Moody’s Investors Service has maintained its outlook for banks in Saudi Arabia at stable, supported by “increased government spending and strong capital buffers,” the ratings agency said in a recent report.
The stable outlook for the Kingdom’s banks, which individually accounts for 30 percent of GCC banking assets, is supported by increased government spending and projects to diversify economic output; easing of funding squeeze due to sovereign international bond issuances; liquidity conditions remaining solid; and capital buffers staying strong.
However, the ratings agency believes that profitability and loan quality will “weaken from high levels due to slowing economic growth.”
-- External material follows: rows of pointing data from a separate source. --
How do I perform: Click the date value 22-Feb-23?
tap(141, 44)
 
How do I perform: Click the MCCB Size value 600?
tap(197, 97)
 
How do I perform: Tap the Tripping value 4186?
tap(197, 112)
Despite Saudi Arabia making large spending cuts and implementing fiscal reforms, the financial balance will remain in deficit, as with most of the GCC sovereigns, in 2018.
While the fiscal deficit in the Kingdom “will narrow to 7.5 percent in 2018 from 8.9 percent in 2017,” indebtedness will remain “very low at 26 percent”, as the ongoing fiscal consolidation efforts constrain economic growth, the report said.
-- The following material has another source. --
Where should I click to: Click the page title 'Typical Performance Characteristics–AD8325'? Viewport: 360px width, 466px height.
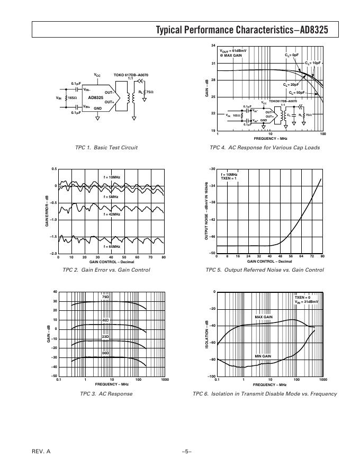tap(242, 30)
Elsewhere in the GCC, Moody’s also maintained a stable outlook for banks in the United Arab Emirates and Kuwait, counterbalancing weaker performance in Bahrain and Oman, which are facing “acute fiscal challenges”.
Saudi Arabia, the UAE, and Kuwait together account for 75 percent of GCC banking assets, according to the report.
Moody’s expects the real GDP in the GCC region to “pick up slightly to around 2 percent in 2018 from zero percent in 2017.”
Economic growth will be driven by oil prices stabilizing between $50 and $60 a barrel, in addition to major regional infrastructure projects such as the Saudi National Transformation Programme and UAE Expo 2020, driving capital spending and credit growth by an estimated 5 percent next year.